__PROMPT__:
Below is a block of records. Copy every line in it that contains the word "computer".

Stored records
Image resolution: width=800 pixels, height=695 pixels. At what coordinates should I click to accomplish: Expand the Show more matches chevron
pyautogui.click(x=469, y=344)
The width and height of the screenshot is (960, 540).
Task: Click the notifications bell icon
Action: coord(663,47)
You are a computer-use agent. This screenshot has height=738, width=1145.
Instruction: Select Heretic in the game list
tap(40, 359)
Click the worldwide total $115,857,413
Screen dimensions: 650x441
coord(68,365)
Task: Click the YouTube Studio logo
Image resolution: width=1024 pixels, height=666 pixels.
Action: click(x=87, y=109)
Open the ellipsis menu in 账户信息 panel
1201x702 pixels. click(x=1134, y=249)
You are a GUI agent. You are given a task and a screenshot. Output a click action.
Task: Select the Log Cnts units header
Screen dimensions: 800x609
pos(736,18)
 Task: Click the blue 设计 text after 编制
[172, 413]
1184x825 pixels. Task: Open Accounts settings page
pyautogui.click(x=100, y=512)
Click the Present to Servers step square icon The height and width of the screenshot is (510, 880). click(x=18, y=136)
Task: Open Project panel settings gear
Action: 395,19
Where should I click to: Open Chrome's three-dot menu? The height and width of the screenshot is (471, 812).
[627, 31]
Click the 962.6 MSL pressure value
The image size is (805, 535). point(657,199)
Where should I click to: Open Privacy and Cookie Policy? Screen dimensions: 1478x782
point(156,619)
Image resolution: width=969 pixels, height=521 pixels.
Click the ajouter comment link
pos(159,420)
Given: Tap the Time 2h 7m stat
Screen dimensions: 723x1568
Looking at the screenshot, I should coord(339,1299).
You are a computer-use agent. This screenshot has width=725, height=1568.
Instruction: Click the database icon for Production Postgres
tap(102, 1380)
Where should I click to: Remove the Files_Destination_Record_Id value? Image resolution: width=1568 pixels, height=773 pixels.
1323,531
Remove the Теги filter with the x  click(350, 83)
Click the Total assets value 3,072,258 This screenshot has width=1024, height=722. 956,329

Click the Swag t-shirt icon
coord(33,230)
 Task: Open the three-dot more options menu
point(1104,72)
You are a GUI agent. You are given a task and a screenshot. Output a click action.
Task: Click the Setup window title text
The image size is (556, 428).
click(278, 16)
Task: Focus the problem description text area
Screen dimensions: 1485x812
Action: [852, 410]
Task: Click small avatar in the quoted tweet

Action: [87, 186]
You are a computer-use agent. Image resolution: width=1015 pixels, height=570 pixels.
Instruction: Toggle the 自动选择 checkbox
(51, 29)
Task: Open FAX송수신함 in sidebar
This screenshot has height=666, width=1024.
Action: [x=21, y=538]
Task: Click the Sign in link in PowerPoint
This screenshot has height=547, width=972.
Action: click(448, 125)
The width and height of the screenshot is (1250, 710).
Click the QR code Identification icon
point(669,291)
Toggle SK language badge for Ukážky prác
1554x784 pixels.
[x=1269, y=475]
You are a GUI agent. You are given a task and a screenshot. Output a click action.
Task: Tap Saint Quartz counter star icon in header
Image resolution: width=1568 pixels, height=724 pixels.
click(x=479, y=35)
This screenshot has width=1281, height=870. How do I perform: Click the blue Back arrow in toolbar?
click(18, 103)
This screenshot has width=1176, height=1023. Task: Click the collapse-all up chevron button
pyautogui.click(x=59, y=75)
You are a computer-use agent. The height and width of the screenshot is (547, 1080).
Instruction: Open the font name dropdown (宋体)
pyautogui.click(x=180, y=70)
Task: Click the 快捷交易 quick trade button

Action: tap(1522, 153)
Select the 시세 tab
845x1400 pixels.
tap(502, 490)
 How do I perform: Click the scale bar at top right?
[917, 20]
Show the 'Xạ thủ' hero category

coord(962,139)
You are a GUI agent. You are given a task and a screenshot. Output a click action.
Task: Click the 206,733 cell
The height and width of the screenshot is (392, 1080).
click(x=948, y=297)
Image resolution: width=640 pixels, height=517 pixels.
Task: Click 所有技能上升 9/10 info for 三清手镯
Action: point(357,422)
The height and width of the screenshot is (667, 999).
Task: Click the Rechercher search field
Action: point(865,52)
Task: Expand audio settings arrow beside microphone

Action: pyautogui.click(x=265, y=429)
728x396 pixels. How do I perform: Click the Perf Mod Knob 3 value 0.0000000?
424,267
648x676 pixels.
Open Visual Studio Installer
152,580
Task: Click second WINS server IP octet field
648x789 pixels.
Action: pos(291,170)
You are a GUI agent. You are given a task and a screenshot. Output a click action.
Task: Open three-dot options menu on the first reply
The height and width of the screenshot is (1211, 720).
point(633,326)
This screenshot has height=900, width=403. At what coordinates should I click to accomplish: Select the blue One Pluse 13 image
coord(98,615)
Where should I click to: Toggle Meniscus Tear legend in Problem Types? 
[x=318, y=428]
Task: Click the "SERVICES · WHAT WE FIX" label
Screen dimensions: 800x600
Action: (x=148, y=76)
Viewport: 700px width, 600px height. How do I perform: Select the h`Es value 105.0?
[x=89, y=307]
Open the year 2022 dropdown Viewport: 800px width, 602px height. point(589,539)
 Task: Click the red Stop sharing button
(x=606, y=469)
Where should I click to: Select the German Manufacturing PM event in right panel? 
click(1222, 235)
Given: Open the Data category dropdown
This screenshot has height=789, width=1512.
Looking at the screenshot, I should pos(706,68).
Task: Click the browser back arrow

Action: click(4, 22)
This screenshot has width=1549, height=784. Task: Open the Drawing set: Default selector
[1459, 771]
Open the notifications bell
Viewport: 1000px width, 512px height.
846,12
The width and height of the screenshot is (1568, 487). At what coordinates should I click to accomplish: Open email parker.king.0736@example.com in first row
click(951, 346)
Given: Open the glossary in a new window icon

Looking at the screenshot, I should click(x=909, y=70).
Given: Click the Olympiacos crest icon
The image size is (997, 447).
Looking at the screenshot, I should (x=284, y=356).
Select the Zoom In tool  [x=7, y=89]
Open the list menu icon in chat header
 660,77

__ANSWER BOX__:
You are a computer-use agent. This screenshot has height=738, width=1145.
You are a computer-use agent. This screenshot has width=725, height=1568.
You are a computer-use agent. Image resolution: width=1015 pixels, height=570 pixels.
You are a computer-use agent. The height and width of the screenshot is (547, 1080).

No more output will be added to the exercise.